## [Data shown]
◆ ◆ ◆ ◆ ◆ ◆ ◆

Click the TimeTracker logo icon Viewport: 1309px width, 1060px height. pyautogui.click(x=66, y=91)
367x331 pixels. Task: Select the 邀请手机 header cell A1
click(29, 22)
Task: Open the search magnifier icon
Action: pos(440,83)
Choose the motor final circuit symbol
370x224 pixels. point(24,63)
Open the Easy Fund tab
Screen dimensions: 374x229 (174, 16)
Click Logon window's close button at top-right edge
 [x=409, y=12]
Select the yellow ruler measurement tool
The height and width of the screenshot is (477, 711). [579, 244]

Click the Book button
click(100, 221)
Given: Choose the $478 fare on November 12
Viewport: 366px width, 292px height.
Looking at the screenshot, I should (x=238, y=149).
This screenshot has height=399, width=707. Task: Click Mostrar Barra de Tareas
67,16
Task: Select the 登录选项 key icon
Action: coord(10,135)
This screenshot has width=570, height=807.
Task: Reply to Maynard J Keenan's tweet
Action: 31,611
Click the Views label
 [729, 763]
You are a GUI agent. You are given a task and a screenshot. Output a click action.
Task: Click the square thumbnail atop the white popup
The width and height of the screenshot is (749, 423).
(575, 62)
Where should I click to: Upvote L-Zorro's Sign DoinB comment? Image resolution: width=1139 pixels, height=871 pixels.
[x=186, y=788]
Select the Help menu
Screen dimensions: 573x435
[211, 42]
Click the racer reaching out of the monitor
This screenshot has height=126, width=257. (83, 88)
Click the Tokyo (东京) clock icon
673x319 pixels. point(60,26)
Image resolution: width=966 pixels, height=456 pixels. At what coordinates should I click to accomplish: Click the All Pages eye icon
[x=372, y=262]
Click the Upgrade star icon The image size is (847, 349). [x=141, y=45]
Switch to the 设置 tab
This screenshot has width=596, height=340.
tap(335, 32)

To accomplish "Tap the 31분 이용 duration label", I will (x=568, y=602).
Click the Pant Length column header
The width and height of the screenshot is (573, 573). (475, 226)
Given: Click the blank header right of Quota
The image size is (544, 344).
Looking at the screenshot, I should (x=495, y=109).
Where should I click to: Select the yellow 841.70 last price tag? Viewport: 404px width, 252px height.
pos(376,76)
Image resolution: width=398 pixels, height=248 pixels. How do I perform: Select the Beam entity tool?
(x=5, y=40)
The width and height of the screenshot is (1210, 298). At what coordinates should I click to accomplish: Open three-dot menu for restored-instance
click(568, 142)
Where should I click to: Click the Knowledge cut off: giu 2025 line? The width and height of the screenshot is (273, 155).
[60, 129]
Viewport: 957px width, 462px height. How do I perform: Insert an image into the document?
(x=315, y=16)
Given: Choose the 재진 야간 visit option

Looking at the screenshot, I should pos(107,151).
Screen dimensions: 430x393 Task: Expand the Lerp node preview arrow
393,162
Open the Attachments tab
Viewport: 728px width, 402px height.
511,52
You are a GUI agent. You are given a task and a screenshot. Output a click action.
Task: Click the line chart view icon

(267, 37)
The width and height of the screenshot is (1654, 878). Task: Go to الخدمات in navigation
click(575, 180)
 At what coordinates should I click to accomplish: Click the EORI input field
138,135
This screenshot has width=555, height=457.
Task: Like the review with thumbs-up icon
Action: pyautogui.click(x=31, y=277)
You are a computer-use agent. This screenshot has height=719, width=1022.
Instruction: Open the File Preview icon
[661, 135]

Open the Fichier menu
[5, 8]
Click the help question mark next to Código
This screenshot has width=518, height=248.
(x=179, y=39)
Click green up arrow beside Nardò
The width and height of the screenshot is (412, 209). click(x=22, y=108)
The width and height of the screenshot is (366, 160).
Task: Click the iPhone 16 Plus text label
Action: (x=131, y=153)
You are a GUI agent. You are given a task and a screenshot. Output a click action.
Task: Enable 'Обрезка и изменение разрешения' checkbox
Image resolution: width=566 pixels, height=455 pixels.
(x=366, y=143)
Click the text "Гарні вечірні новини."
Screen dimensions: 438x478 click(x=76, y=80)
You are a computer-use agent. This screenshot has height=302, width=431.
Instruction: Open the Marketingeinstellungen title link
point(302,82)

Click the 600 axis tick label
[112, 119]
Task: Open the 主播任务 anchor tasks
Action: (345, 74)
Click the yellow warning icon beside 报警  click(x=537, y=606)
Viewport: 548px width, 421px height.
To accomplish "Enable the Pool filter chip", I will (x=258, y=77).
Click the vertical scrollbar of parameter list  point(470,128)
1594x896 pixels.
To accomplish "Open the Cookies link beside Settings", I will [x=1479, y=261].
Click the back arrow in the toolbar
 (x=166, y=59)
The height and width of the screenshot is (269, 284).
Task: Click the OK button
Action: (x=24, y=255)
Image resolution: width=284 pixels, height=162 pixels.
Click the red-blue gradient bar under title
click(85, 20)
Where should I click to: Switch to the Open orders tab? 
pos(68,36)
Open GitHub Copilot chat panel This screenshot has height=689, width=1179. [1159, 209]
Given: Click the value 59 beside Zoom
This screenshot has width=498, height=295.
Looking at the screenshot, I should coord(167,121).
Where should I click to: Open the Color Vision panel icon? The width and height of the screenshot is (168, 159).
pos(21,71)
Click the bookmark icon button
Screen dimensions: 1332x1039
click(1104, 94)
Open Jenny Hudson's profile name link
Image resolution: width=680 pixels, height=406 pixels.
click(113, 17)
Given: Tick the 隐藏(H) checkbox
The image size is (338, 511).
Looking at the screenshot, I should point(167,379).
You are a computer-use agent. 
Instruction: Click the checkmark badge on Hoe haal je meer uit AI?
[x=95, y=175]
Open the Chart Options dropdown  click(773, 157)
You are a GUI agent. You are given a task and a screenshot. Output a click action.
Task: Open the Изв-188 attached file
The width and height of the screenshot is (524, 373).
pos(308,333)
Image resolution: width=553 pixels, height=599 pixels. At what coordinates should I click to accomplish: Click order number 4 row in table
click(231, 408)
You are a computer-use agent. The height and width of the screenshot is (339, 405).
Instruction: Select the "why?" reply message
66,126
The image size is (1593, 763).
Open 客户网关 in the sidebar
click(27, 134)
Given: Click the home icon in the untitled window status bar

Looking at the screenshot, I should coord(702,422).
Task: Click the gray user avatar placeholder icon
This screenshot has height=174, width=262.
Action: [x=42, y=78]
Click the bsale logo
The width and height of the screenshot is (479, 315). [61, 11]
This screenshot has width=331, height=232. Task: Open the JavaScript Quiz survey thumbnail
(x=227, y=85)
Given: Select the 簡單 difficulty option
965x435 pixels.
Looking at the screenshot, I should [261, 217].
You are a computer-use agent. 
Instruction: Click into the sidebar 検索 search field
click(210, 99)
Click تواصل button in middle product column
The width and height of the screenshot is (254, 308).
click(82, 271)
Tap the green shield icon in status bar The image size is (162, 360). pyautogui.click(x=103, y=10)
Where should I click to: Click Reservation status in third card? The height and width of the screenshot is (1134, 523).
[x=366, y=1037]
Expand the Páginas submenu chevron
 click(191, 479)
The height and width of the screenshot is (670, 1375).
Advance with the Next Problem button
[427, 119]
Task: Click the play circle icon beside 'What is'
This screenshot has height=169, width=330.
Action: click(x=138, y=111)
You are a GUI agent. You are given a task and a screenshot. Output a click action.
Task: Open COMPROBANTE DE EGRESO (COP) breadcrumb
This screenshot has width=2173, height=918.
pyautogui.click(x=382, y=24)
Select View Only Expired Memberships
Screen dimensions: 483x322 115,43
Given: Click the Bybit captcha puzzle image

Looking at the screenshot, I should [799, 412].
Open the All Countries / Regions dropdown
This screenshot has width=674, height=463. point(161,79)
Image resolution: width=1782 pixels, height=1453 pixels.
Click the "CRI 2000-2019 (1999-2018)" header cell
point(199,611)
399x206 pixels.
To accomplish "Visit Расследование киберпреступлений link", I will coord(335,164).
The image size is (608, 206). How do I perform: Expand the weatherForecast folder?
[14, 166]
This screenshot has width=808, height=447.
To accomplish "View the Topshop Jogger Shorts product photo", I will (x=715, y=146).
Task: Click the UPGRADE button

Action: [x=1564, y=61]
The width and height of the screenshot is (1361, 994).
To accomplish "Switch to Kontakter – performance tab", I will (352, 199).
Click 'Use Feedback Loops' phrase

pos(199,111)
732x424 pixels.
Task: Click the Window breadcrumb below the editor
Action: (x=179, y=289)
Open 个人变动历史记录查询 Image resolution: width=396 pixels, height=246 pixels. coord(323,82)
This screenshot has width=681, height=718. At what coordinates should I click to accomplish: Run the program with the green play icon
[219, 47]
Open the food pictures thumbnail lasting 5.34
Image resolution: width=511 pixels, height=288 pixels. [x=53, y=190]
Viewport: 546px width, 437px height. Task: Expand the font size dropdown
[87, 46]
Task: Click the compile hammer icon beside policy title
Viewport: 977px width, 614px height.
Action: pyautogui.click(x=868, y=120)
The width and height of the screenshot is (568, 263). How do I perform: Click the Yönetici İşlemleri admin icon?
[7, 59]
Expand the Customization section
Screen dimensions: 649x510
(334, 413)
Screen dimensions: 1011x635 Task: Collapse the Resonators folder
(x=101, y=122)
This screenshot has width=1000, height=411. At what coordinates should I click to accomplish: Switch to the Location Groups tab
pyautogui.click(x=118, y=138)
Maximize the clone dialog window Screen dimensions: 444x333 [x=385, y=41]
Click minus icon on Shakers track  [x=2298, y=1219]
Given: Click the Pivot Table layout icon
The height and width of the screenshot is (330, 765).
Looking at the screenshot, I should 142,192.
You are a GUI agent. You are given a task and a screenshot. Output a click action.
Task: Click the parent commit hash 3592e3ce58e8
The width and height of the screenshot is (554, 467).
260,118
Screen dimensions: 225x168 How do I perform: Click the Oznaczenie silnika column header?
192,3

◆ ◆ ◆ ◆ ◆ ◆ ◆

## [Exercise details]
Copy out the material verbatim, everything from the line containing "Given: Choose the 재진 야간 visit option" down to the line containing "Action: (x=131, y=153)", both of those lines included.

## [Result of this exercise]
Given: Choose the 재진 야간 visit option

Looking at the screenshot, I should pos(107,151).
Screen dimensions: 430x393 Task: Expand the Lerp node preview arrow
393,162
Open the Attachments tab
Viewport: 728px width, 402px height.
511,52
You are a GUI agent. You are given a task and a screenshot. Output a click action.
Task: Click the line chart view icon

(267, 37)
The width and height of the screenshot is (1654, 878). Task: Go to الخدمات in navigation
click(575, 180)
 At what coordinates should I click to accomplish: Click the EORI input field
138,135
This screenshot has width=555, height=457.
Task: Like the review with thumbs-up icon
Action: pyautogui.click(x=31, y=277)
You are a computer-use agent. This screenshot has height=719, width=1022.
Instruction: Open the File Preview icon
[661, 135]

Open the Fichier menu
[5, 8]
Click the help question mark next to Código
This screenshot has width=518, height=248.
(x=179, y=39)
Click green up arrow beside Nardò
The width and height of the screenshot is (412, 209). click(x=22, y=108)
The width and height of the screenshot is (366, 160).
Task: Click the iPhone 16 Plus text label
Action: (x=131, y=153)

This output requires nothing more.